[Aim]
Put every line of the rows below into a Markdown table with two columns, No. and Line. Number the lines in order and leave out any blank lines.

(Entries for locating text and elements)

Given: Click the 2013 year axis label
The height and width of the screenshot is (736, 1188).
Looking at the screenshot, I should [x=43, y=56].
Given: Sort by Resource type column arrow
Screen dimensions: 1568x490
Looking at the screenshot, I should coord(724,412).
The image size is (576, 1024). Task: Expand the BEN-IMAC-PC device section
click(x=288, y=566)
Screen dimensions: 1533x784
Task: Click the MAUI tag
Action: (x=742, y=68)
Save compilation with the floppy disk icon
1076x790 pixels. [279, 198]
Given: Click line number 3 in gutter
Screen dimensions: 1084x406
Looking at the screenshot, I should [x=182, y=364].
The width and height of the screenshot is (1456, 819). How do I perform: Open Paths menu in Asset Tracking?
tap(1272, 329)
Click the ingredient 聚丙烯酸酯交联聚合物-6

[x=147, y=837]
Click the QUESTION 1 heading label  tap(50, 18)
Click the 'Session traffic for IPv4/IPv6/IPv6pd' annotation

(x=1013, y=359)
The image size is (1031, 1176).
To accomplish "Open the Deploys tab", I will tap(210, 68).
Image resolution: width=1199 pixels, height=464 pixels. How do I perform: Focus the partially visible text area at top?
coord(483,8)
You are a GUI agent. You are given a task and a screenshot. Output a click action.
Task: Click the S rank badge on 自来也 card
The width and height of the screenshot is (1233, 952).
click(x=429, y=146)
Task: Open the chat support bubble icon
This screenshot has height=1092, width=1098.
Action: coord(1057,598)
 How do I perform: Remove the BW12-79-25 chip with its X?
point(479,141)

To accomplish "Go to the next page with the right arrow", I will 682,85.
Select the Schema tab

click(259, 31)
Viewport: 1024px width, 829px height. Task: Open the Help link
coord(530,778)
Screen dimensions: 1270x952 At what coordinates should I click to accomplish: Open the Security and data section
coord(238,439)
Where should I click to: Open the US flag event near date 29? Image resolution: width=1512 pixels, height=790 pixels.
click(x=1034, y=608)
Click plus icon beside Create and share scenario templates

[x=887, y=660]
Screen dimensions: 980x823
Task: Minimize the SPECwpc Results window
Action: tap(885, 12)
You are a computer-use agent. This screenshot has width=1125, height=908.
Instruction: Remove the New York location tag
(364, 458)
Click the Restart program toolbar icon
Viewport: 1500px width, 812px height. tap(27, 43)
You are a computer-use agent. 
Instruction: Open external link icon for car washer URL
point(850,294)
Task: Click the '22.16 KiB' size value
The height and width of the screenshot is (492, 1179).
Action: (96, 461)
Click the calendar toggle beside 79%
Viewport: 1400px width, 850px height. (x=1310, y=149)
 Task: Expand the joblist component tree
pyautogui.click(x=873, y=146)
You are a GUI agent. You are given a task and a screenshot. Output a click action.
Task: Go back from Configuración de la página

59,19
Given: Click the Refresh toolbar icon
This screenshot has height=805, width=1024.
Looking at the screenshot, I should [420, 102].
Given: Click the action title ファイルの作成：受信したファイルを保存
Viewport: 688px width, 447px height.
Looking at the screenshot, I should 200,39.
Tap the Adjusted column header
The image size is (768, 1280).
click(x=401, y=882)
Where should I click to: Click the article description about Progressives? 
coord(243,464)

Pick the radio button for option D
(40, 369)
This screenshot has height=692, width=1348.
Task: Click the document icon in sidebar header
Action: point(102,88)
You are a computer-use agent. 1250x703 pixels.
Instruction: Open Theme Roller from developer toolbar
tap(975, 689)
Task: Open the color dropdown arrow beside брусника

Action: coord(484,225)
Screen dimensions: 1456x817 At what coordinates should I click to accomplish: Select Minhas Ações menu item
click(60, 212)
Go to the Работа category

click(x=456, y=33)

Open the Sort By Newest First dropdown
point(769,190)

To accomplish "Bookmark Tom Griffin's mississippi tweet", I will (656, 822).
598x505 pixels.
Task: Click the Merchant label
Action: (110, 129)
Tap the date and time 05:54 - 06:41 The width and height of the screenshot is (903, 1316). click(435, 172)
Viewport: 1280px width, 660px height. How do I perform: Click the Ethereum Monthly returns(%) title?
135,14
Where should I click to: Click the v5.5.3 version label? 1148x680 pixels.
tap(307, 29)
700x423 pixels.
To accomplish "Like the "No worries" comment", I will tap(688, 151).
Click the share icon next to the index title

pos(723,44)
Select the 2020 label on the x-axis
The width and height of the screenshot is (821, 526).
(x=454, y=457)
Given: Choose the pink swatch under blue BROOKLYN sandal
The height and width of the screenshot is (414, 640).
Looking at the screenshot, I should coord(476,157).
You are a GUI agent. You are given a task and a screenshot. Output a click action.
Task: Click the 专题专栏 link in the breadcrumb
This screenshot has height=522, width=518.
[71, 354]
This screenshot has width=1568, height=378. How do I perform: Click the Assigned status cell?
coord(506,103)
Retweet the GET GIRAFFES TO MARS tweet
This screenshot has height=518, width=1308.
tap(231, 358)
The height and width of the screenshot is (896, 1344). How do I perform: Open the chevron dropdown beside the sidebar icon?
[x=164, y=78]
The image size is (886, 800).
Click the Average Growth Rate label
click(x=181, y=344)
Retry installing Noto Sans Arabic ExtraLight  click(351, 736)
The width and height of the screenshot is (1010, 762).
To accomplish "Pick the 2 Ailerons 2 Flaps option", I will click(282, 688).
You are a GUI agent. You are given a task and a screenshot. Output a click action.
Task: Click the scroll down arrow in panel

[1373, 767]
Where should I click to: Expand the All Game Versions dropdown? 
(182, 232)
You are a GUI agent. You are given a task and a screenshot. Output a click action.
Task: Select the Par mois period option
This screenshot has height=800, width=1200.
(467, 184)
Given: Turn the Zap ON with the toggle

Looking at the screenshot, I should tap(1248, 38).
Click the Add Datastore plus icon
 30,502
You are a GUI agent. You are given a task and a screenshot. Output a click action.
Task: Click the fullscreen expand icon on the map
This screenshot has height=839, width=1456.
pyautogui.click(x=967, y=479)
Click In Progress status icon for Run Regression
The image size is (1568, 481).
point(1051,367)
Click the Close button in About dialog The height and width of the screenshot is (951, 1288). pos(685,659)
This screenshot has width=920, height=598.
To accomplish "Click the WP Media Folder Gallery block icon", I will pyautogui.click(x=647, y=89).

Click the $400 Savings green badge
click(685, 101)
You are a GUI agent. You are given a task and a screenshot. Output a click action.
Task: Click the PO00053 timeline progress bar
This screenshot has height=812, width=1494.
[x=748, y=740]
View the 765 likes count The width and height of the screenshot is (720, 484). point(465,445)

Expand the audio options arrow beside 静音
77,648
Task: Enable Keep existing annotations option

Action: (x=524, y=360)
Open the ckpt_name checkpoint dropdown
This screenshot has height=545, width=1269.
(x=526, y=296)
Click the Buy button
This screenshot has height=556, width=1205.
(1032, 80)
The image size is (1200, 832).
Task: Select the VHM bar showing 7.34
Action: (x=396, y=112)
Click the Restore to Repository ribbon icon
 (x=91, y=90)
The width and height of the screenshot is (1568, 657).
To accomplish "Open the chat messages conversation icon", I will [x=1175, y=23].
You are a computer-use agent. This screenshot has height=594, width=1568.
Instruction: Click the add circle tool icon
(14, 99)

[Answer to this problem]
| No. | Line |
|---|---|
| 1 | Given: Click the 2013 year axis label |
| 2 | The height and width of the screenshot is (736, 1188). |
| 3 | Looking at the screenshot, I should [x=43, y=56]. |
| 4 | Given: Sort by Resource type column arrow |
| 5 | Screen dimensions: 1568x490 |
| 6 | Looking at the screenshot, I should coord(724,412). |
| 7 | The image size is (576, 1024). Task: Expand the BEN-IMAC-PC device section |
| 8 | click(x=288, y=566) |
| 9 | Screen dimensions: 1533x784 |
| 10 | Task: Click the MAUI tag |
| 11 | Action: (x=742, y=68) |
| 12 | Save compilation with the floppy disk icon |
| 13 | 1076x790 pixels. [279, 198] |
| 14 | Given: Click line number 3 in gutter |
| 15 | Screen dimensions: 1084x406 |
| 16 | Looking at the screenshot, I should [x=182, y=364]. |
| 17 | The width and height of the screenshot is (1456, 819). How do I perform: Open Paths menu in Asset Tracking? |
| 18 | tap(1272, 329) |
| 19 | Click the ingredient 聚丙烯酸酯交联聚合物-6 |
| 20 | [x=147, y=837] |
| 21 | Click the QUESTION 1 heading label  tap(50, 18) |
| 22 | Click the 'Session traffic for IPv4/IPv6/IPv6pd' annotation |
| 23 | (x=1013, y=359) |
| 24 | The image size is (1031, 1176). |
| 25 | To accomplish "Open the Deploys tab", I will tap(210, 68). |
| 26 | Image resolution: width=1199 pixels, height=464 pixels. How do I perform: Focus the partially visible text area at top? |
| 27 | coord(483,8) |
| 28 | You are a GUI agent. You are given a task and a screenshot. Output a click action. |
| 29 | Task: Click the S rank badge on 自来也 card |
| 30 | The width and height of the screenshot is (1233, 952). |
| 31 | click(x=429, y=146) |
| 32 | Task: Open the chat support bubble icon |
| 33 | This screenshot has height=1092, width=1098. |
| 34 | Action: coord(1057,598) |
| 35 |  How do I perform: Remove the BW12-79-25 chip with its X? |
| 36 | point(479,141) |
| 37 | To accomplish "Go to the next page with the right arrow", I will 682,85. |
| 38 | Select the Schema tab |
| 39 | click(259, 31) |
| 40 | Viewport: 1024px width, 829px height. Task: Open the Help link |
| 41 | coord(530,778) |
| 42 | Screen dimensions: 1270x952 At what coordinates should I click to accomplish: Open the Security and data section |
| 43 | coord(238,439) |
| 44 | Where should I click to: Open the US flag event near date 29? Image resolution: width=1512 pixels, height=790 pixels. |
| 45 | click(x=1034, y=608) |
| 46 | Click plus icon beside Create and share scenario templates |
| 47 | [x=887, y=660] |
| 48 | Screen dimensions: 980x823 |
| 49 | Task: Minimize the SPECwpc Results window |
| 50 | Action: tap(885, 12) |
| 51 | You are a computer-use agent. This screenshot has width=1125, height=908. |
| 52 | Instruction: Remove the New York location tag |
| 53 | (364, 458) |
| 54 | Click the Restart program toolbar icon |
| 55 | Viewport: 1500px width, 812px height. tap(27, 43) |
| 56 | You are a computer-use agent.  |
| 57 | Instruction: Open external link icon for car washer URL |
| 58 | point(850,294) |
| 59 | Task: Click the '22.16 KiB' size value |
| 60 | The height and width of the screenshot is (492, 1179). |
| 61 | Action: (96, 461) |
| 62 | Click the calendar toggle beside 79% |
| 63 | Viewport: 1400px width, 850px height. (x=1310, y=149) |
| 64 |  Task: Expand the joblist component tree |
| 65 | pyautogui.click(x=873, y=146) |
| 66 | You are a GUI agent. You are given a task and a screenshot. Output a click action. |
| 67 | Task: Go back from Configuración de la página |
| 68 | 59,19 |
| 69 | Given: Click the Refresh toolbar icon |
| 70 | This screenshot has height=805, width=1024. |
| 71 | Looking at the screenshot, I should [420, 102]. |
| 72 | Given: Click the action title ファイルの作成：受信したファイルを保存 |
| 73 | Viewport: 688px width, 447px height. |
| 74 | Looking at the screenshot, I should 200,39. |
| 75 | Tap the Adjusted column header |
| 76 | The image size is (768, 1280). |
| 77 | click(x=401, y=882) |
| 78 | Where should I click to: Click the article description about Progressives?  |
| 79 | coord(243,464) |
| 80 | Pick the radio button for option D |
| 81 | (40, 369) |
| 82 | This screenshot has height=692, width=1348. |
| 83 | Task: Click the document icon in sidebar header |
| 84 | Action: point(102,88) |
| 85 | You are a computer-use agent. 1250x703 pixels. |
| 86 | Instruction: Open Theme Roller from developer toolbar |
| 87 | tap(975, 689) |
| 88 | Task: Open the color dropdown arrow beside брусника |
| 89 | Action: coord(484,225) |
| 90 | Screen dimensions: 1456x817 At what coordinates should I click to accomplish: Select Minhas Ações menu item |
| 91 | click(60, 212) |
| 92 | Go to the Работа category |
| 93 | click(x=456, y=33) |
| 94 | Open the Sort By Newest First dropdown |
| 95 | point(769,190) |
| 96 | To accomplish "Bookmark Tom Griffin's mississippi tweet", I will (656, 822). |
| 97 | 598x505 pixels. |
| 98 | Task: Click the Merchant label |
| 99 | Action: (110, 129) |
| 100 | Tap the date and time 05:54 - 06:41 The width and height of the screenshot is (903, 1316). click(435, 172) |
| 101 | Viewport: 1280px width, 660px height. How do I perform: Click the Ethereum Monthly returns(%) title? |
| 102 | 135,14 |
| 103 | Where should I click to: Click the v5.5.3 version label? 1148x680 pixels. |
| 104 | tap(307, 29) |
| 105 | 700x423 pixels. |
| 106 | To accomplish "Like the "No worries" comment", I will tap(688, 151). |
| 107 | Click the share icon next to the index title |
| 108 | pos(723,44) |
| 109 | Select the 2020 label on the x-axis |
| 110 | The width and height of the screenshot is (821, 526). |
| 111 | (x=454, y=457) |
| 112 | Given: Choose the pink swatch under blue BROOKLYN sandal |
| 113 | The height and width of the screenshot is (414, 640). |
| 114 | Looking at the screenshot, I should coord(476,157). |
| 115 | You are a GUI agent. You are given a task and a screenshot. Output a click action. |
| 116 | Task: Click the 专题专栏 link in the breadcrumb |
| 117 | This screenshot has height=522, width=518. |
| 118 | [71, 354] |
| 119 | This screenshot has width=1568, height=378. How do I perform: Click the Assigned status cell? |
| 120 | coord(506,103) |
| 121 | Retweet the GET GIRAFFES TO MARS tweet |
| 122 | This screenshot has height=518, width=1308. |
| 123 | tap(231, 358) |
| 124 | The height and width of the screenshot is (896, 1344). How do I perform: Open the chevron dropdown beside the sidebar icon? |
| 125 | [x=164, y=78] |
| 126 | The image size is (886, 800). |
| 127 | Click the Average Growth Rate label |
| 128 | click(x=181, y=344) |
| 129 | Retry installing Noto Sans Arabic ExtraLight  click(351, 736) |
| 130 | The width and height of the screenshot is (1010, 762). |
| 131 | To accomplish "Pick the 2 Ailerons 2 Flaps option", I will click(282, 688). |
| 132 | You are a GUI agent. You are given a task and a screenshot. Output a click action. |
| 133 | Task: Click the scroll down arrow in panel |
| 134 | [1373, 767] |
| 135 | Where should I click to: Expand the All Game Versions dropdown?  |
| 136 | (182, 232) |
| 137 | You are a GUI agent. You are given a task and a screenshot. Output a click action. |
| 138 | Task: Select the Par mois period option |
| 139 | This screenshot has height=800, width=1200. |
| 140 | (467, 184) |
| 141 | Given: Turn the Zap ON with the toggle |
| 142 | Looking at the screenshot, I should tap(1248, 38). |
| 143 | Click the Add Datastore plus icon |
| 144 |  30,502 |
| 145 | You are a GUI agent. You are given a task and a screenshot. Output a click action. |
| 146 | Task: Click the fullscreen expand icon on the map |
| 147 | This screenshot has height=839, width=1456. |
| 148 | pyautogui.click(x=967, y=479) |
| 149 | Click In Progress status icon for Run Regression |
| 150 | The image size is (1568, 481). |
| 151 | point(1051,367) |
| 152 | Click the Close button in About dialog The height and width of the screenshot is (951, 1288). pos(685,659) |
| 153 | This screenshot has width=920, height=598. |
| 154 | To accomplish "Click the WP Media Folder Gallery block icon", I will pyautogui.click(x=647, y=89). |
| 155 | Click the $400 Savings green badge |
| 156 | click(685, 101) |
| 157 | You are a GUI agent. You are given a task and a screenshot. Output a click action. |
| 158 | Task: Click the PO00053 timeline progress bar |
| 159 | This screenshot has height=812, width=1494. |
| 160 | [x=748, y=740] |
| 161 | View the 765 likes count The width and height of the screenshot is (720, 484). point(465,445) |
| 162 | Expand the audio options arrow beside 静音 |
| 163 | 77,648 |
| 164 | Task: Enable Keep existing annotations option |
| 165 | Action: (x=524, y=360) |
| 166 | Open the ckpt_name checkpoint dropdown |
| 167 | This screenshot has height=545, width=1269. |
| 168 | (x=526, y=296) |
| 169 | Click the Buy button |
| 170 | This screenshot has height=556, width=1205. |
| 171 | (1032, 80) |
| 172 | The image size is (1200, 832). |
| 173 | Task: Select the VHM bar showing 7.34 |
| 174 | Action: (x=396, y=112) |
| 175 | Click the Restore to Repository ribbon icon |
| 176 |  (x=91, y=90) |
| 177 | The width and height of the screenshot is (1568, 657). |
| 178 | To accomplish "Open the chat messages conversation icon", I will [x=1175, y=23]. |
| 179 | You are a computer-use agent. This screenshot has height=594, width=1568. |
| 180 | Instruction: Click the add circle tool icon |
| 181 | (14, 99) |